Reproduce the portion of the lemma excerpt below from "(b) \(G(t,z)>0\), \(M(t,z)>0\)" to "(2.1) and (2.2).", keeping every word and symbol unchanged.

> **Quoted text**
☆ ☆ ☆ ☆

The following technical statement plays an important role in studying Green functions relevant to our considerations.

Lemma 2.3

Let G and M be defined by (2.1) and (2.2), respectively. If \(a \Gamma (\beta )\xi ^{\frac{\beta -1}{2}}< \Gamma (\frac{\beta +1}{2})\) and \(b^{p-1}\eta ^{\alpha -1}<1\), then:

(a) \(G, M \in C([0,1]\times [0,1])\);

(b) \(G(t,z)>0\), \(M(t,z)>0\) for all \(t,z\in (0,1)\);

(c) there exist two positive functions \(\mu ,\nu \in C((0,1),(0,+\infty ))\) such that, for all \(z \in (0,1)\), one has

$$ \mu (z) \geq \max_{0\leq t\leq 1}G(t,z), \qquad \nu (z) \geq \max _{0\leq t\leq 1}M(t,z). $$

Proof

(i) This statement follows immediately from (2.1) and (2.2).

(ii) In order to prove that \(G(t,z)>0\) for all \(t,z\in (0,1)\), consider, first, the case

$$ 0\leq z\leq t\leq 1,\quad z\leq \xi . $$

Put

$$ g(t,z)= \frac{t^{\beta -1}(1-z)^{\beta -1}-(t-z)^{\beta -1}}{\Gamma (\beta )}. $$
(2.3)

Obviously, in the considered case, \(g(t,z)> 0\).

☆ ☆ ☆ ☆

> **Data provided**

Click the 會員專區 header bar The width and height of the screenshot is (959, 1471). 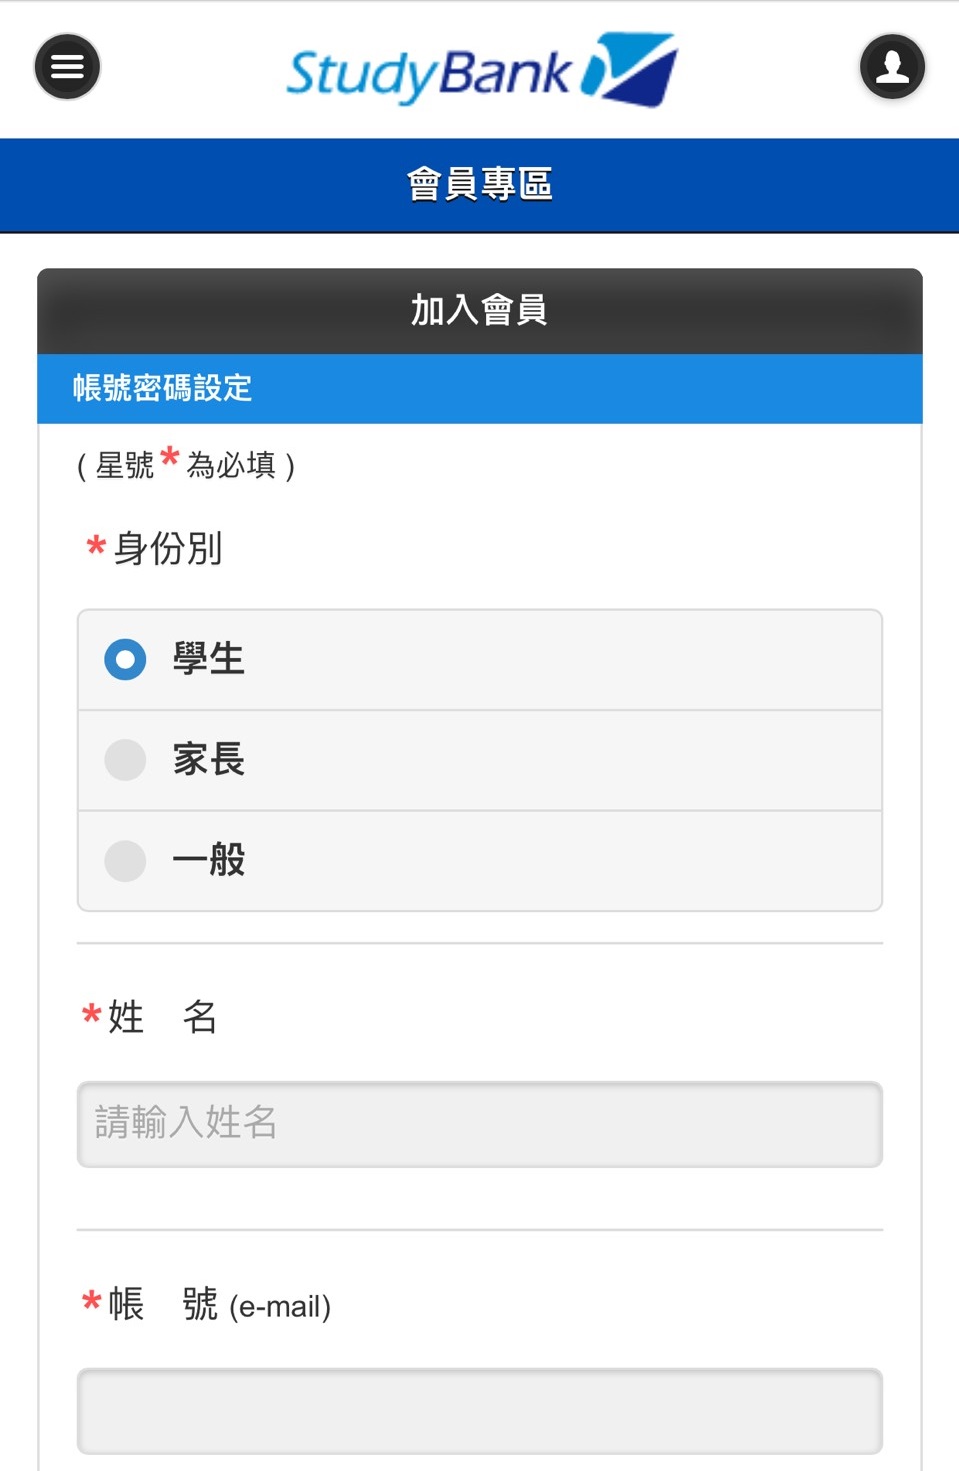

☆ ☆ ☆ ☆

> **Result**
(b) \(G(t,z)>0\), \(M(t,z)>0\) for all \(t,z\in (0,1)\);

(c) there exist two positive functions \(\mu ,\nu \in C((0,1),(0,+\infty ))\) such that, for all \(z \in (0,1)\), one has

$$ \mu (z) \geq \max_{0\leq t\leq 1}G(t,z), \qquad \nu (z) \geq \max _{0\leq t\leq 1}M(t,z). $$

Proof

(i) This statement follows immediately from (2.1) and (2.2).